Fourth, the PRD’s loss of conversion efficiency is primarily due to excessive inputs and insufficient outputs, with specific reasons for variation in the loss of efficiency.

5. Discussion

Based on the value calculation of the forest ecological products, this paper constructs an input-output index system from the perspective of efficiency, which provides a new perspective for evaluating the value transformation of forest ecological products.

The forest ecosystem is the main body of the terrestrial ecosystem. It provides humans with a variety of regulatory ecological products such as water conservation, carbon fixation and oxygen release, wind and soil fixation, air purification, and climate regulation, as well as supply ecological products such as timber, economic forest fruits, and biomass energy [59]; and cultural ecological products such as tourism and health care, landscape value, etc. [60]. However, areas rich in forest resources and ecological products are mostly areas with relatively backward economic development [61]. Considering that forest ecological products maintain the livelihood of forest farmers, the evaluation of the value conversion of ecological products is an important factor in measuring the economic development of forest areas. Through the calculation of the value of forest ecological products in the PRD region, we found that during the research period, cultural services showed a significant increase. The development of forest tourism resources is an explicit means to realize the economic development of forest areas [62,63]. Government departments can promote the value of ecological products by innovating forest ecological industries.

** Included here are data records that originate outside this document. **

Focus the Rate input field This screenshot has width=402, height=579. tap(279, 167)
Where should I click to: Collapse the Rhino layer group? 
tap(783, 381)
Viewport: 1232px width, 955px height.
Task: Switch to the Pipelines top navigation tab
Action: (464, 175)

The economic benefits brought by forestry material products and cultural products have been taken into consideration, but the role of regulating services in realizing economic benefits is not yet obvious [64]. With the development of the carbon trading market, carbon sinks play an important role in forest environmental benefits, and their economic value should be included in the forest ecological product value conversion evaluation system [65]. Government departments should further improve the forest ecological protection compensation mechanism and promotion mechanism.

From the perspective of conversion efficiency, it is urgent to establish a forestry technology service system, promote the application of new technologies and new products, and improve conversion efficiency through technological progress. Institutional innovation is another effective means to improve conversion efficiency. The focus should be on developing the “Forest Chief System”, the development and construction of forest parks and forest towns, promoting the precise connection between the supply and demand of forest ecological boards, promoting the trading of forest ecological resources rights and interests, and improving the protection level of forest ecological resources.

This study is a useful attempt to evaluate the value transformation of forest ecological products in large-scale urban agglomerations, and there is still room for optimization. Restricted by existing data, forestry output can be further refined, and the indirect economic benefits could be included. At the same time, the cost of ecological damage caused by forestry economic development could also be taken into consideration.